かぷっ。そんなふうに、シュークリームにかぶりつく。
「!??!!?!!」
マルナの顔が百面相になる。
驚き、衝撃、歓喜、興奮。
「おいしいですか?」
「おいしい! それにすごく甘い! 信じられない!」
どうやら気に入ってもらえたようだ。
あまりにも勢いよく頬張るものだから、クリームが飛び出して、彼女の鼻の頭を汚してしまった。

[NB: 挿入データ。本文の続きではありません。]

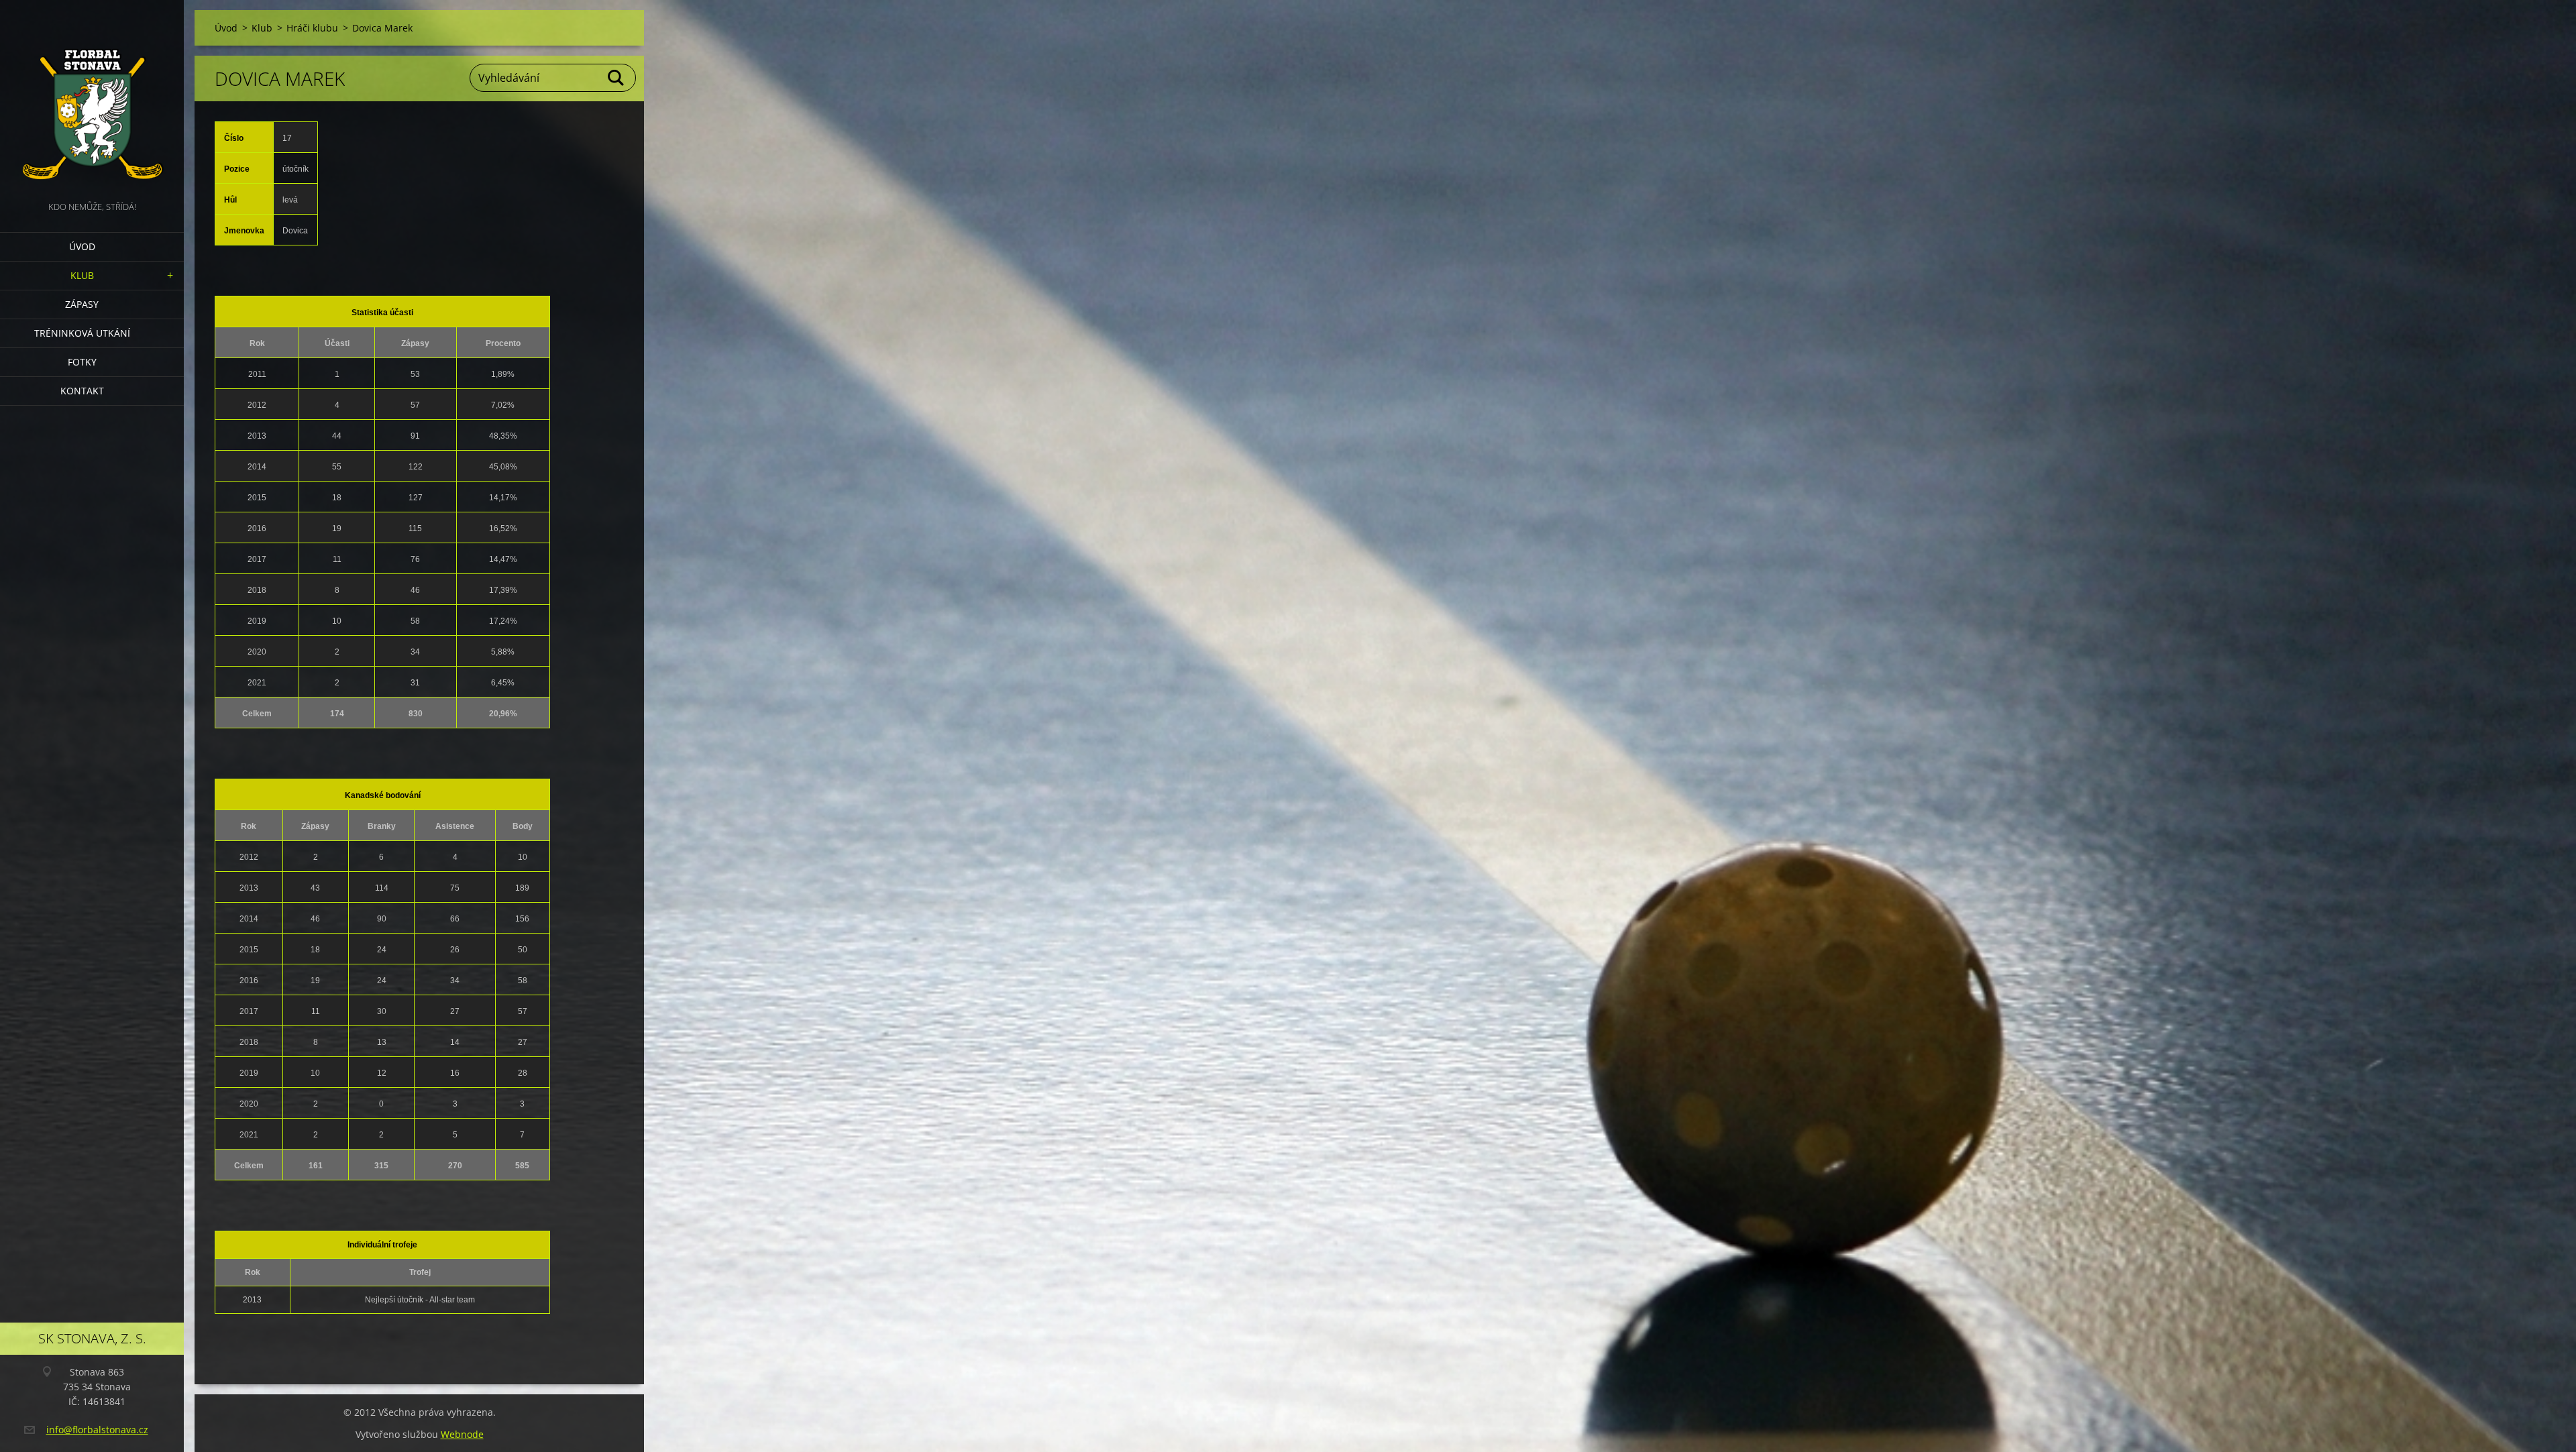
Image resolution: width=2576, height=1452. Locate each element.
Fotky (82, 361)
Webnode (462, 1434)
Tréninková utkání (82, 333)
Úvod (82, 246)
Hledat (616, 78)
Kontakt (82, 390)
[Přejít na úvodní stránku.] (92, 99)
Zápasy (82, 304)
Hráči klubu (312, 27)
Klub (82, 275)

そんな彼女の様子に薫はうれしくなって、クスッと笑った。
マルナは自分がみっともなく頬張っていたことを自覚して、お腹が鳴った時以上に顔を真っ赤にした。
おしとやかに食べよう。
そう思いながらも、シュークリームのおいしさの前に、彼女はやはり慌てて頬張ってしまい、むせてしまった。
「大丈夫ですか。はい、紅茶です」
用意しておいた紅茶を差し出すと、彼女はそれを受け取って口に含んだ。
「すごく甘くて……すごくおいしかった」
そして、マルナは涙を流した。
「父様に母様、それにあの子たちにも食べさせてあげたかった……」
涙とともにこぼれ落ちる言葉。
「みんなを守りたかった……」
それは彼女が抱えてきた想い。
「どうして死んでしまったの……」
彼女の心。
こんな小さな体に悲しみをいっぱい詰め込んでいる。抱え込んでいる。
「マルナさん。僕も両親を失いました」
「え?」
薫の言葉に、マルナが涙を流しながら、薫を見た。
薫は頷く。
「ですが、僕には姉さんがいて、姉さんの家族がいて、こんな僕でも慕ってくれるクリムさんたちがいます。ですから、あなたの気持ちがすべて理解できるとは言いません」
そんな傲慢なこと、自分には言えない。
「でも、大事な人を失うことの悲しみはわかります」
悲しくて、悲しくて、本当に悲しすぎて、彼女の心はその悲しみを受け止めきれず、感じることを辞めてしまって。
そして、今、彼女の心は動き出した。
「つらい時は思いきり泣いていいんです。いいえ、違いますね。思いきり泣いた方がいいんです」
「思いきり泣いて……いいの?」
「はい」
薫は彼女の言葉を肯定した。
悲しみを抱え込むことを、マルナの亡くなった家族が望んでいるとは思えない。
薫は少女を抱きしめた。
薫のぬくもりに包まれ、マルナはむせび泣いた。
彼女の背中をぽんぽんと叩きながら、薫は思った。
自分の胸でよければいくらでも貸そう。
そうして彼女の悲しみが少しでも癒えますように、と。
彼女が泣き疲れて眠るまで、薫はマルナを抱きしめ続けた。